The Melancholy Death of Oyster Boy & Other Stories
- First edition US cover
- Author: Tim Burton
- Illustrator: Tim Burton
- Cover artist: Tim Burton
- Language: English
- Genre: Poetry Black humor
- Publisher: William Morrow and Company
- Publication date: 1997
- Publication place: United States
- Media type: Hardcover
- Pages: 115
- ISBN: 0-688-15681-9

= The Melancholy Death of Oyster Boy & Other Stories =

1997 poetry book by Tim Burton

The Melancholy Death of Oyster Boy & Other Stories is a 1997 poetry book written and illustrated by film director Tim Burton. The poems, which are full of black humor, tell stories of hybrid kids, spontaneous transformers, and women who have babies to win over men.

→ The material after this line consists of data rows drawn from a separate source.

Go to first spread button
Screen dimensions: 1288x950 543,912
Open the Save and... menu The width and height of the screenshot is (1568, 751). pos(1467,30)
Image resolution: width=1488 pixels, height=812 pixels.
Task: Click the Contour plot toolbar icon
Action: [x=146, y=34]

Some characters of the book would later appear in the Flash animation series Stainboy, which was created, directed, and written by Burton.

The characters
- Stick Boy and Match Girl in Love
- Voodoo Girl
- Robot Boy
- Staring Girl
- The Boy with Nails in His Eyes
- The Girl with Many Eyes
- Stain Boy
- The Melancholy Death of Oyster Boy
- Stain Boy's Special Christmas
- The Girl Who Turned into a Bed
- Roy, the Toxic Boy
- James
- Stick Boy's Festive Season
- Brie Boy
- Mummy Boy
- Junk Girl
- The Pin Cushion Queen
- Melonhead
- Sue
- Jimmy, the Hideous Penguin Boy
- Char Boy
- Anchor Baby
- Oyster Boy Steps Out

==Origin of title poem==
According to American comics artist and publisher Stephen R. Bissette, the title poem "The Melancholy Death of Oyster Boy" was originally conceived as a project for Bissette's comics anthology Taboo and was actually written by horror novelist Michael McDowell, who had previously worked with Burton on the screenplays for Beetlejuice and The Nightmare Before Christmas. McDowell is thanked in the acknowledgements at the end of the book, but is not credited for writing the poem.

==Reception==
The Melancholy Death of Oyster Boy & Other Stories received a B+ from Entertainment Weekly.